On March 17, everybody in America becomes Irish for a day. A religious day in Ireland, drinking a pint or two to celebrate really began here in the U.S. Here are some things you may not have known about one of America’s favorite holidays and the man it celebrates.

  1. St. Patrick, the Patron Saint of Ireland, was born Maewyn Succat in Great Britain, near Kilkenny, Scotland. At 16, he was kidnapped and sold as a slave in Ireland. He escaped after six years, entered the monastery, became a priest, and returned years later to spread Christianity in Ireland.
  2. Although everyone wears green on St. Patrick’s Day, his color, and the one most associated with the holiday until the 19th century, was blue.
  3. Although generally accepted and widely known as St. Patrick, he has never received formal canonization by a Pope.
  4. The legend of St. Patrick says that he drove the snakes from Ireland. While it’s true there are no snakes indigenous to Ireland, the snakes of the myth more likely symbolize the Pagan beliefs held by most in that country before the arrival of St. Patrick.
  5. March 17 does not celebrate St. Patrick’s birthday. No one really knows upon which day he was born, but it is generally accepted by historians that he died on March 17, 460 A.D.
  6. The first St. Patrick’s Day parade was held in Boston in 1737. Irish soldiers serving in the English army, missing their home, organized the parade.
  7. The St. Patrick’s Day Parade in New York has been held every year since 1762.
  8. Boston still hosts one of the largest parades in America. New York, Chicago, Philadelphia and Kansas City also host very popular parades.
  9. The city of Chicago turns the river that runs through it green to celebrate the day.
  10. The first St. Patrick’s Day parade held in Dublin was in 1931.
  11. In Ireland, St. Patrick’s Day is a religious holiday to celebrate Lent. In fact, pubs in Ireland were actually closed on March 17 until the 1970s.

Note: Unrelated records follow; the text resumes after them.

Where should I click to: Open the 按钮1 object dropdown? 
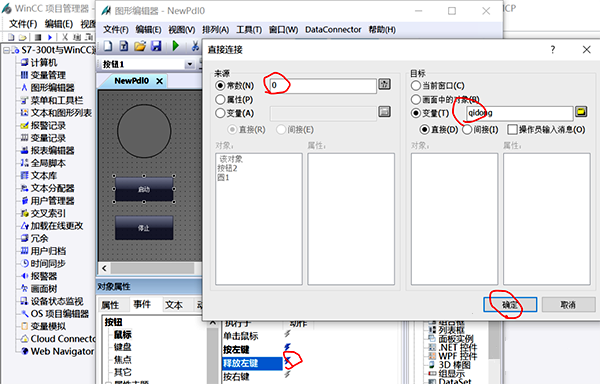(x=189, y=64)
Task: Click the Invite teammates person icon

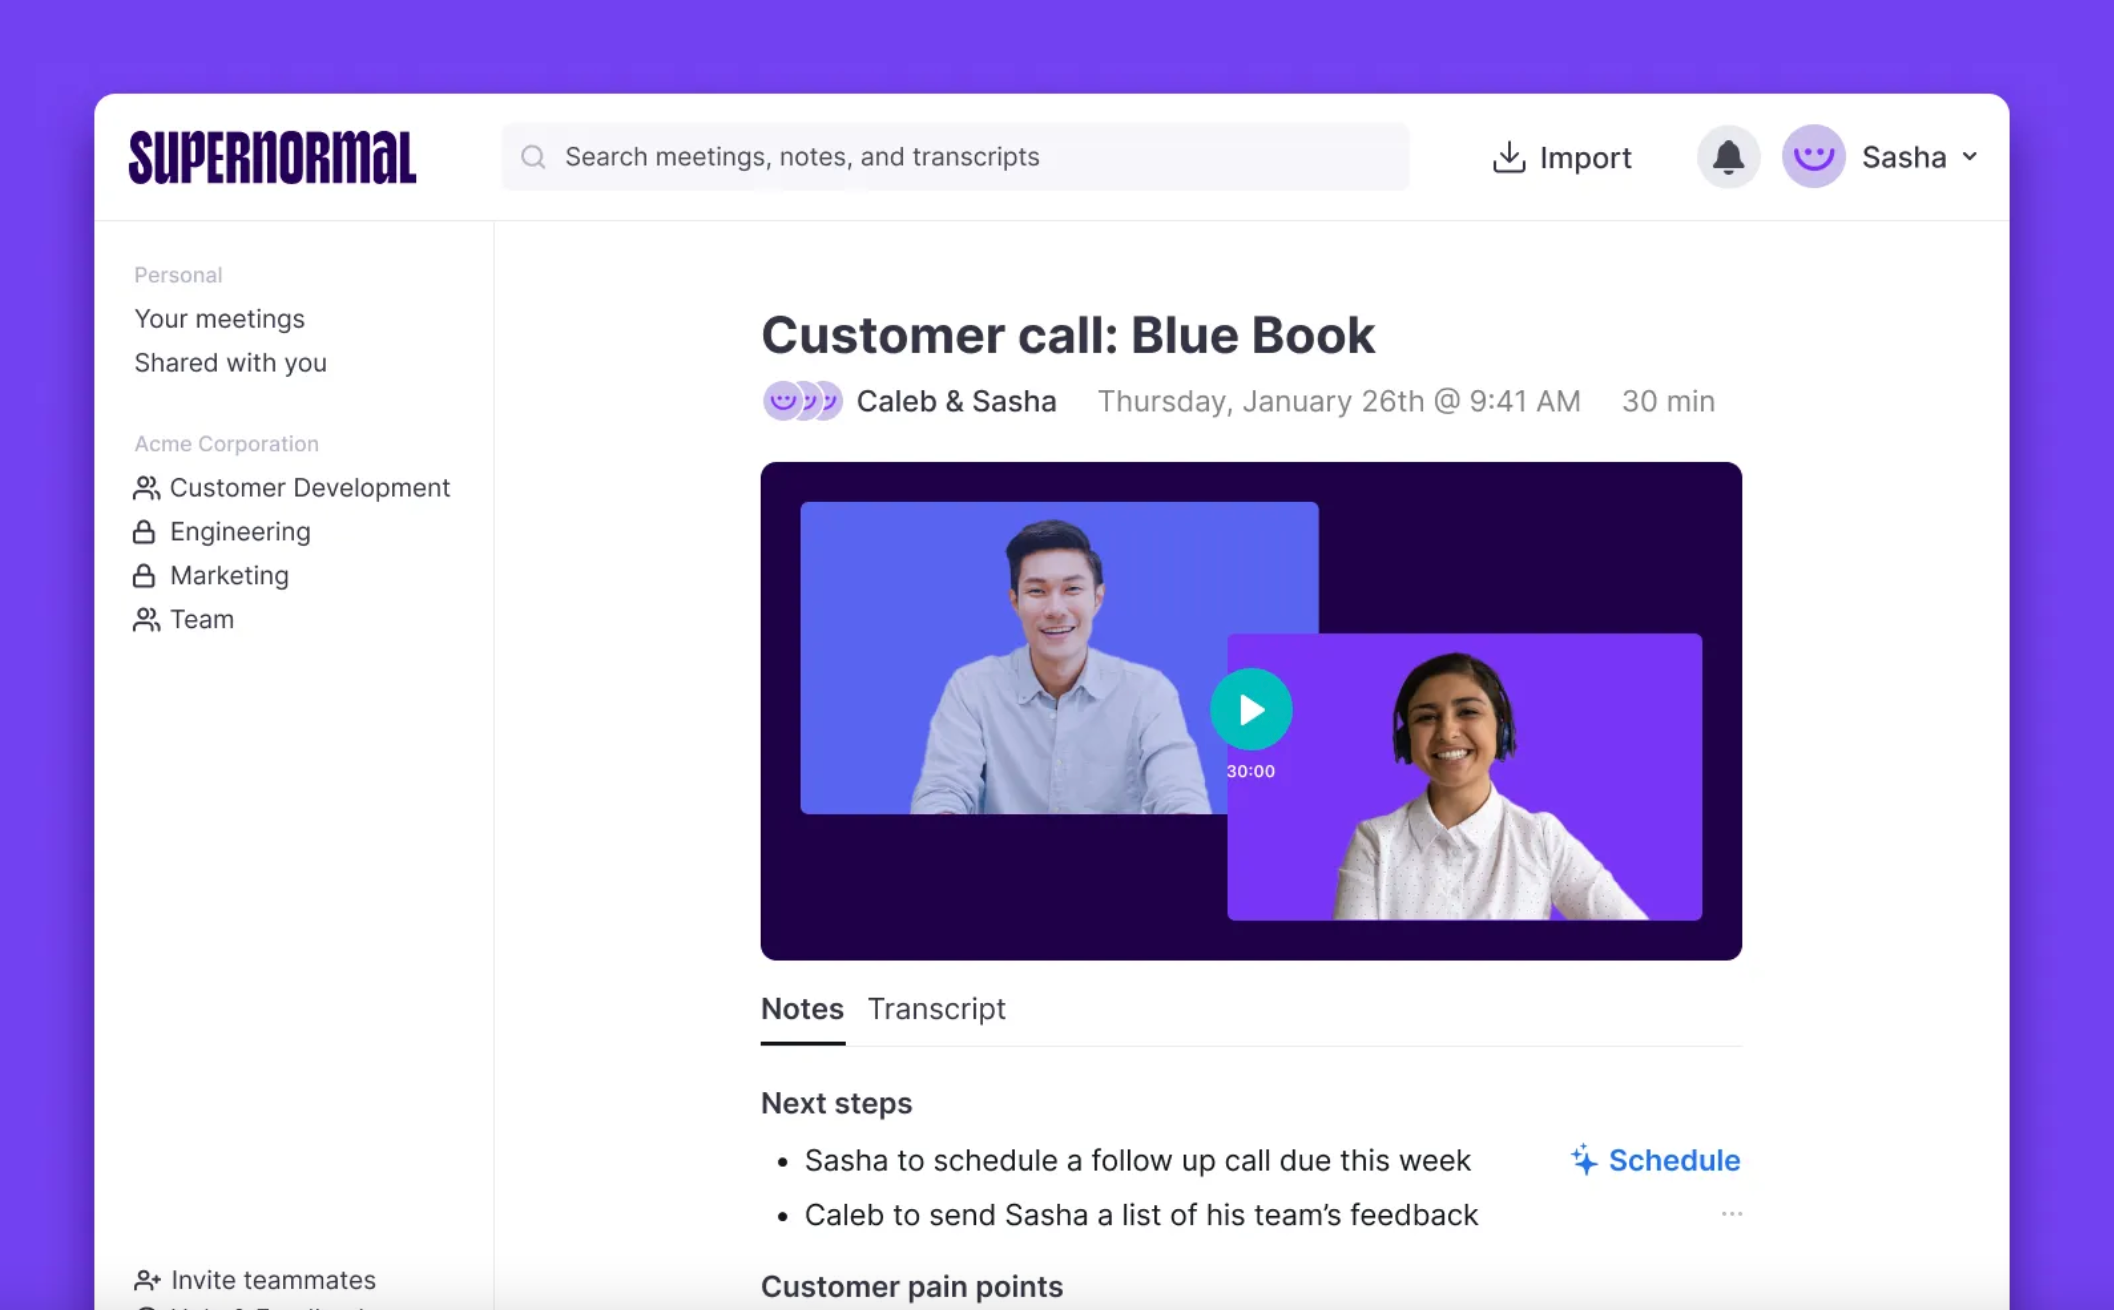Action: coord(146,1280)
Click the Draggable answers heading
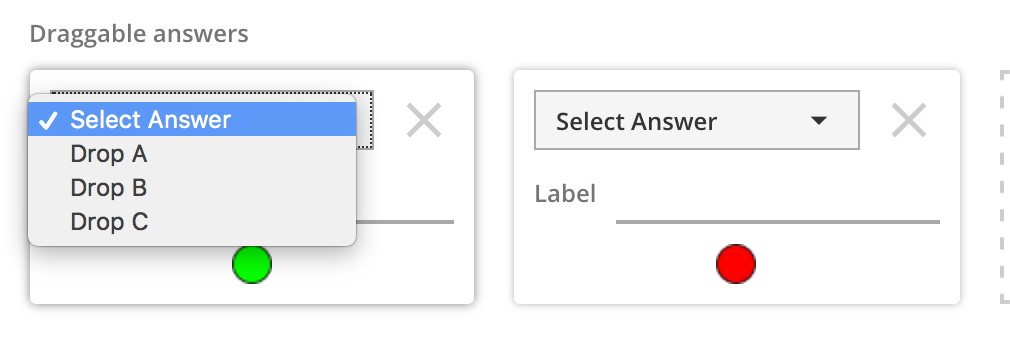The image size is (1010, 362). pos(139,33)
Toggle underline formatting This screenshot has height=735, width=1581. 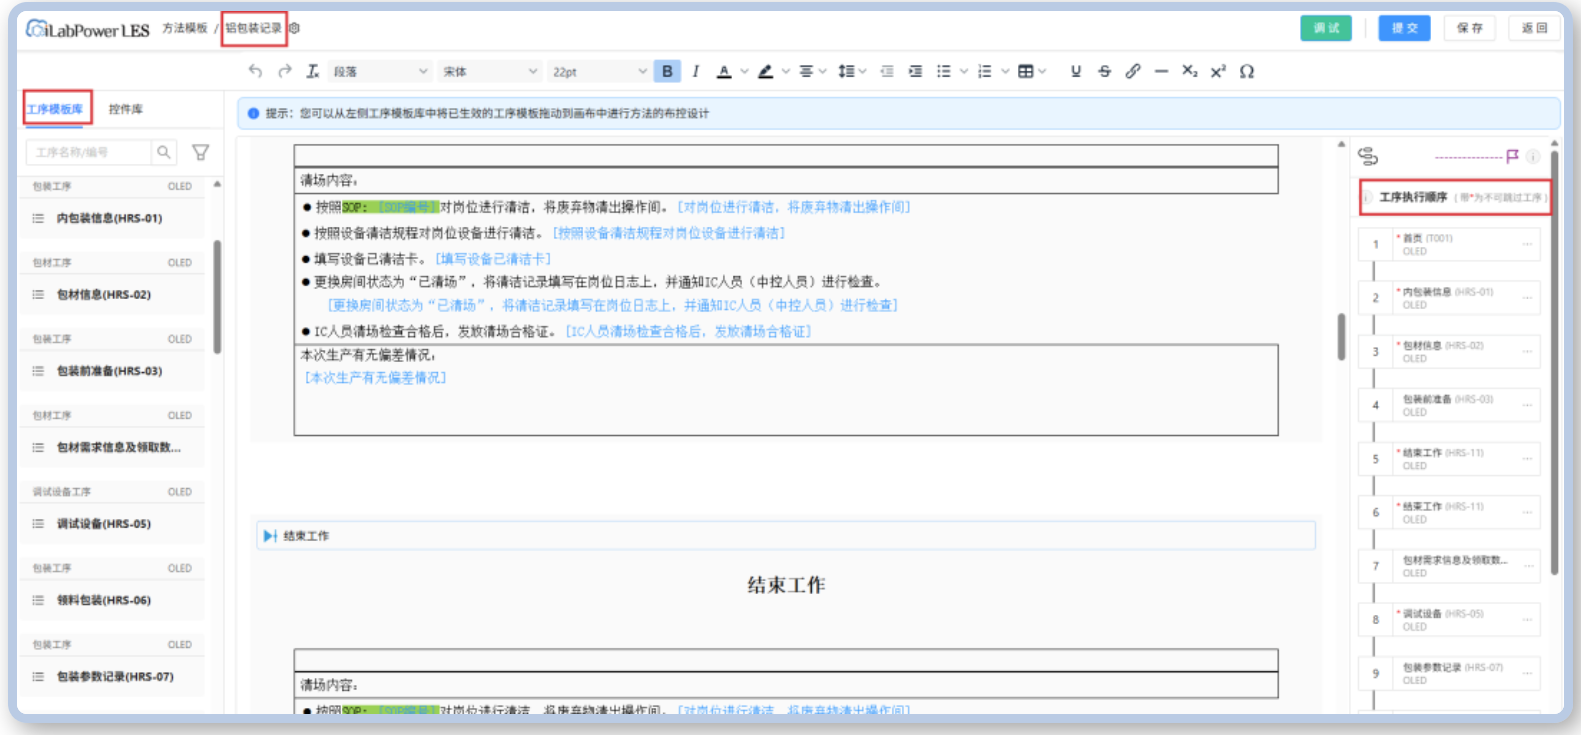[x=1076, y=71]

  12. More than 33 million people in the U.S. claim Irish heritage. There are only about 4.4 million living in Ireland.
  13. Although many people celebrate the day with a pint and corned beef and cabbage, that is almost exclusively an Irish-American dish. Corned beef was inexpensive, and probably the only meat poor Irish immigrants could afford.
  14.  A popular Irish toast on St Patrick’s Day, is “may the roof above us never fall in, and may we friends beneath it never fall out.”